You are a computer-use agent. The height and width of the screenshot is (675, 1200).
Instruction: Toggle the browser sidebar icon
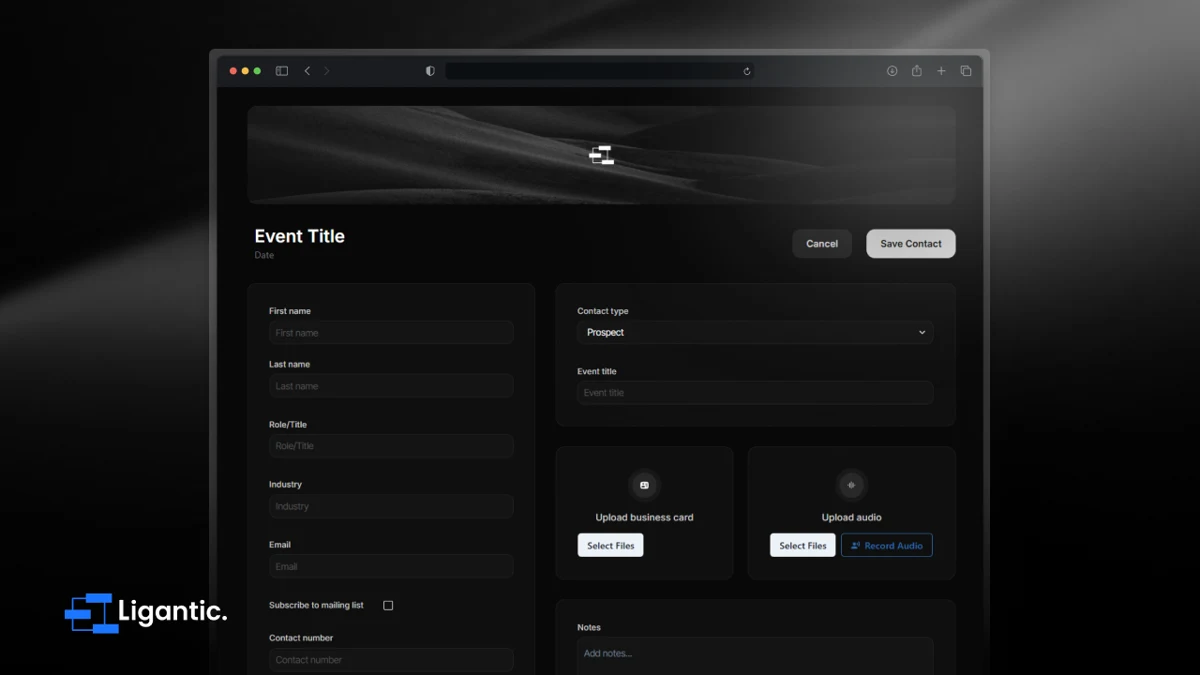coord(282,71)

---

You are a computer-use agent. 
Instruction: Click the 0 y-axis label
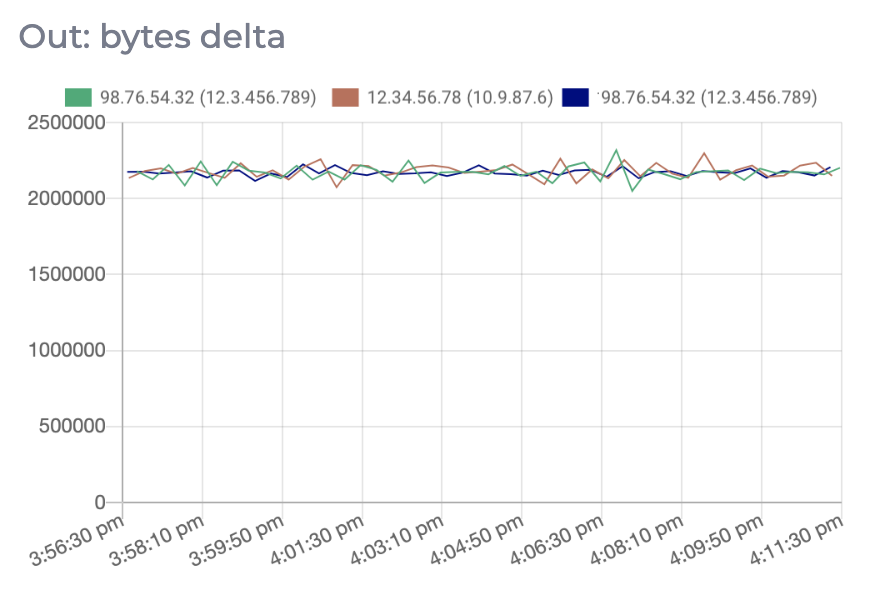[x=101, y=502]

---

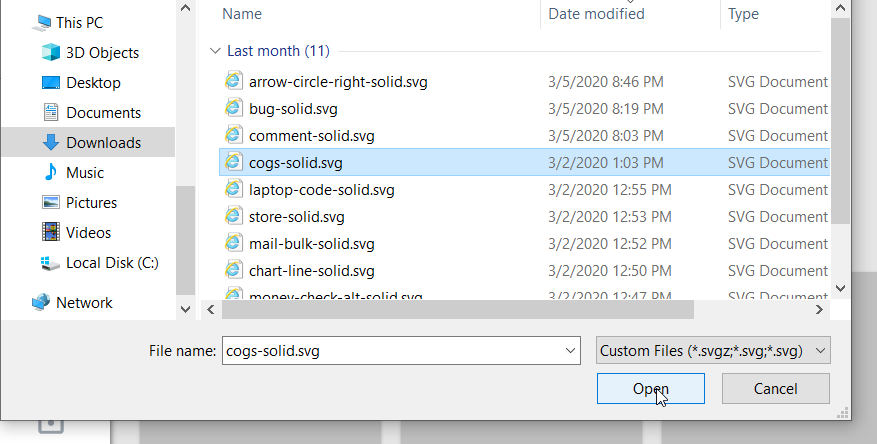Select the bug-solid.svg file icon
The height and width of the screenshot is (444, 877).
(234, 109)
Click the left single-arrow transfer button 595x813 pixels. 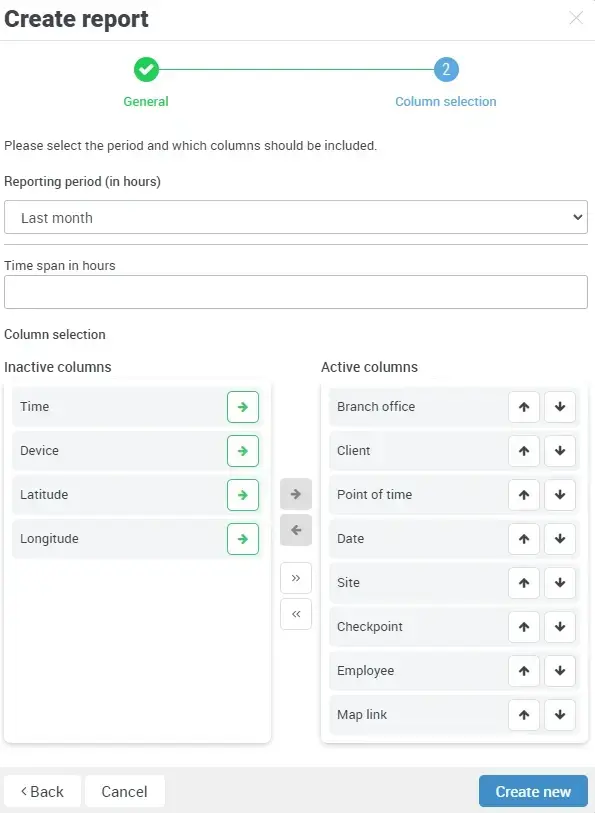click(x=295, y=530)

:: GIVEN INSTRUCTION ::
Quote everything in the data from the line containing "You are a computer-use agent. The" down to the line containing "coord(282,71)", both of those lines included, and leave the pictures out of your answer.

:: THE SOLUTION ::
You are a computer-use agent. The height and width of the screenshot is (675, 1200).
Instruction: Toggle the browser sidebar icon
coord(282,71)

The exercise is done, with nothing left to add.